Des centaines d’habitants du quartier du Blosne, à Rennes, subissent depuis plusieurs jours de grosses pannes de chauffage et d’eau chaude. La faute à des fuites à répétition sur le réseau d’alimentation.

Des pannes de chauffage à répétition dans des immeubles du quartier du Blosne à Rennes. Depuis mi-décembre, les radiateurs ne fonctionnent plus, ou fonctionnent mal dans plusieurs immeubles de ce quartier populaire. Il y a aussi régulièrement des coupures d’eau chaude. Des centaines de personnes sont touchées, en plein épisode de froid. Dans les tours des Grisons, par exemple, les habitants sont exaspérés.

Michel habite au 7e étage et ça fait des semaines qu’il touche fébrilement ses radiateurs. « Quand on sent un peu de chaud, on se dit que ça revient, et puis en fait non, soupire-t-il. Résultat, il fait entre 12 et 15 degrés dans l’appartement. » Il ne vit donc plus vraiment comme avant. « On a acheté des bouillotes avec ma femme car le lit est trop froid, on a pris des vestes, des chaussettes, qu’on garde toute la journée. »

Pas de chauffage ni d’eau chaude pour Noël

Le pire épisode a été le jour de Noël : coupure générale, pas de chauffage du tout, ni d’eau chaude. Il a fallu attendre le 26 pour prendre une douche. Cette panne a fait parler par son ampleur, par sa date symbolique aussi, mais en réalité ça fait bien plus longtemps que les problèmes existent.

illustration agrandir l'image Le thermomètre indique 14,6 degrés dans l’un des appartements de la Tour des Grisons. © Radio France – Thomas Pinaroli

« J’ai dit au directeur d’Archipel Habitat (le bailleur social, ndlr) dès l’automne qu’il y avait de gros soucis de chauffage, confie Lucienne Mazurais, représentante de l’association de défense des locataires CLCV. Donc ils sont au courant depuis début octobre ! » Le bailleur a lui-même alerté le fournisseur Engie. Ce dernier reconnaît des fuites à répétition dans le quartier du Blosne.

Un réseau fragile qui craque à plusieurs endroits

Les réparations sont systématiquement faites mais les tuyaux craquent à un autre endroit, et ainsi de suite. Les habitants craignent donc de passer l’hiver comme ça. « Il faut que ça bouge ! », s’emporte Lucienne Mazurais.

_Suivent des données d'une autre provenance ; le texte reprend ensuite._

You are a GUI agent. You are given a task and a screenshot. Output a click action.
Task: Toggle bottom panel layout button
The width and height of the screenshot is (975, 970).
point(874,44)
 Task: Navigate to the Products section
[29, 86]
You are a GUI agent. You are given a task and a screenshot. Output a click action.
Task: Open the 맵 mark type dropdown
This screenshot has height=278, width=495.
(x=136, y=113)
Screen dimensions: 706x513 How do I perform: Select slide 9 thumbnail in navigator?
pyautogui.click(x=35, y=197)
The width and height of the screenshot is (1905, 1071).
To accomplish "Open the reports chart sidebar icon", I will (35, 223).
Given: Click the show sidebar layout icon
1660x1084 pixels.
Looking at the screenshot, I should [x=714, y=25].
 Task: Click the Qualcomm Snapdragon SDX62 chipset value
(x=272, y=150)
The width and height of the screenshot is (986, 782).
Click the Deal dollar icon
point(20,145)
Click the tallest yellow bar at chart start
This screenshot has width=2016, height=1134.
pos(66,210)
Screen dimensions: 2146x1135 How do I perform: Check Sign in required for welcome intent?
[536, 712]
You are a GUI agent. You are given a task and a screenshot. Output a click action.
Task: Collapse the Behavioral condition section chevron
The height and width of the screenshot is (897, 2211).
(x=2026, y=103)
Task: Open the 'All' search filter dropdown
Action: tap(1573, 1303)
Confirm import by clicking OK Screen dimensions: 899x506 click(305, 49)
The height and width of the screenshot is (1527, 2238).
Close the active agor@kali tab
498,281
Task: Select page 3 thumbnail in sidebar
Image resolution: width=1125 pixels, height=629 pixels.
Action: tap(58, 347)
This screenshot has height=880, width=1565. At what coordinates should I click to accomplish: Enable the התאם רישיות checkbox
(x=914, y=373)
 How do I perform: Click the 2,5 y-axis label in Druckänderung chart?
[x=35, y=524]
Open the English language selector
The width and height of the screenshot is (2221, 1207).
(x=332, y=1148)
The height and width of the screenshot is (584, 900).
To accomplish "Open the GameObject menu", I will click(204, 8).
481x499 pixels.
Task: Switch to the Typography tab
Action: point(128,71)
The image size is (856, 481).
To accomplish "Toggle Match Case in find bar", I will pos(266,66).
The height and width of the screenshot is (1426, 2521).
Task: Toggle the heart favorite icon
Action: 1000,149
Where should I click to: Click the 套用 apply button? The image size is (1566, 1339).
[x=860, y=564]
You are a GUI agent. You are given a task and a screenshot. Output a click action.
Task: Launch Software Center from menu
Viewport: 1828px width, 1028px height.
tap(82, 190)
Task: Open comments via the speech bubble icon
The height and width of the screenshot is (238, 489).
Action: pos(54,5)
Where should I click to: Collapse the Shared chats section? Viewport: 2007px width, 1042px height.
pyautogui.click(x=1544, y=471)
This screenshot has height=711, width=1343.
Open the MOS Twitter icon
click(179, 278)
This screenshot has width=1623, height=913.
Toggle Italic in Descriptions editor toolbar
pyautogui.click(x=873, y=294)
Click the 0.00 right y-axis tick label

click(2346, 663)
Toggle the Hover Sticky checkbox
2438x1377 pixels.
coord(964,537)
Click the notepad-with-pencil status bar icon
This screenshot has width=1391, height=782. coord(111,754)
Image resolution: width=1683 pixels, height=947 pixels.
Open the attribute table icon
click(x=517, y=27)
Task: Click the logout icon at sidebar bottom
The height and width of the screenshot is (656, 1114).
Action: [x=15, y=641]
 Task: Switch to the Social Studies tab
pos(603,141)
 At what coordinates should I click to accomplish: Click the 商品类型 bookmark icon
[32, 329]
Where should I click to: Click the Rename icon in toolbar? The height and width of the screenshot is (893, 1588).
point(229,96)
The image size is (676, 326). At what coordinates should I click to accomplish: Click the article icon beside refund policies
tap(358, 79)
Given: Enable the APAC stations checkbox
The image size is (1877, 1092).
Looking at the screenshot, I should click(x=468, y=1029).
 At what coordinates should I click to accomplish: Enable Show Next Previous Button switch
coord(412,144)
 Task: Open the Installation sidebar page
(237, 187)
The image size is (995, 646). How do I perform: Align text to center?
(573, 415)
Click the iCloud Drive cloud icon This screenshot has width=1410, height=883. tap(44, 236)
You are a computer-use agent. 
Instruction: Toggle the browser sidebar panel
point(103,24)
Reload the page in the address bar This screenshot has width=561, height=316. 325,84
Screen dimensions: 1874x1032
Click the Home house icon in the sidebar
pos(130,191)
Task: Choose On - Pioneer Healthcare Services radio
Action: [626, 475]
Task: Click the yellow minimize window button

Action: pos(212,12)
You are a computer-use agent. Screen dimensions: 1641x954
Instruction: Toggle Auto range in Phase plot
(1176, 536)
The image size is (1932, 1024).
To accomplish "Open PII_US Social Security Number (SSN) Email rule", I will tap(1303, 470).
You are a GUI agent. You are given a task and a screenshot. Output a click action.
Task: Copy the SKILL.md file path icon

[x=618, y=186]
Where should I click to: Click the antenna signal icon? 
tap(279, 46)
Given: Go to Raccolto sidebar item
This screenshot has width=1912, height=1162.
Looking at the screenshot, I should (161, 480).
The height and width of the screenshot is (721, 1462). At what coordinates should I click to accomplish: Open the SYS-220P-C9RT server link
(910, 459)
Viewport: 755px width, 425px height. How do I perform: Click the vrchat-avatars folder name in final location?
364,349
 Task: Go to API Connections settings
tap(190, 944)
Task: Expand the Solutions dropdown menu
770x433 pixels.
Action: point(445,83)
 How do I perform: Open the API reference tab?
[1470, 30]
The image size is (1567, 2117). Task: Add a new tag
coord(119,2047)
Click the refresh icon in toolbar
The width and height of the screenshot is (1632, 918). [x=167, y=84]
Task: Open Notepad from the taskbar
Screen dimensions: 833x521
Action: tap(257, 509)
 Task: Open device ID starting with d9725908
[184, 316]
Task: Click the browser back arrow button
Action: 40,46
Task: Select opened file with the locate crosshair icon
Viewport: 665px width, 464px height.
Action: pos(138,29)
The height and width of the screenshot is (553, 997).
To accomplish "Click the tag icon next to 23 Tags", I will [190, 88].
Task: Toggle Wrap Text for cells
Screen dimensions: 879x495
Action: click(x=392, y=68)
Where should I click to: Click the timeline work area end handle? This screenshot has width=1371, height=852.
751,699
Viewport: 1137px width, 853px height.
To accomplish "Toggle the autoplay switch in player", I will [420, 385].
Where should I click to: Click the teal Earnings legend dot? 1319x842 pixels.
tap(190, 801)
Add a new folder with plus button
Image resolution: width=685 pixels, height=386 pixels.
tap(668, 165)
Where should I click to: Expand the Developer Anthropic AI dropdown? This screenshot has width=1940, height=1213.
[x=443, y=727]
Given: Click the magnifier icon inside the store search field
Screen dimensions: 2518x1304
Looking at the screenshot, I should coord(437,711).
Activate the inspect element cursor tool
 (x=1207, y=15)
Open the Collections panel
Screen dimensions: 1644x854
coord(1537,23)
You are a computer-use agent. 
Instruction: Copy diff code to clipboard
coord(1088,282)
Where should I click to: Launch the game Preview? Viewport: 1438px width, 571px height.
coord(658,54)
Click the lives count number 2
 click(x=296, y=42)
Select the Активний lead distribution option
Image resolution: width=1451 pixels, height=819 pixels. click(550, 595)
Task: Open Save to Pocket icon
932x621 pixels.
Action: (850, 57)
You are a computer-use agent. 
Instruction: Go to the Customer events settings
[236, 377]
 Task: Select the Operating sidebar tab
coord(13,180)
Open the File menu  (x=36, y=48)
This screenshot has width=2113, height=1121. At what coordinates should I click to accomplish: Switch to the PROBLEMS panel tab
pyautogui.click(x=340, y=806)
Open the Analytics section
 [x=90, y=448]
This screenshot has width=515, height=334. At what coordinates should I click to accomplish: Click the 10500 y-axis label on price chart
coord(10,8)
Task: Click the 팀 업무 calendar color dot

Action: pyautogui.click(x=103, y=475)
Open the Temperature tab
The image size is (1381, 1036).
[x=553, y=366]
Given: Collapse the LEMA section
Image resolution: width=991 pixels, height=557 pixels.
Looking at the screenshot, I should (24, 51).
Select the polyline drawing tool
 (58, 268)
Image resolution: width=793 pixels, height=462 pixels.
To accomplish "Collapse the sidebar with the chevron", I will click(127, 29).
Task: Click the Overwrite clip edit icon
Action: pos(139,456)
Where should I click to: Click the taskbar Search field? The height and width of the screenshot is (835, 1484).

Les habitants attendent une solution viable, car le bailleur social a bien distribué des radiateurs d’appoint, mais leur utilisation coûte très cher en électricité.

Engie assure de son côté que depuis le 31 décembre tous les bâtiments sont chauffés, et que les équipes d’astreinte interviennent au plus vite à chaque alerte.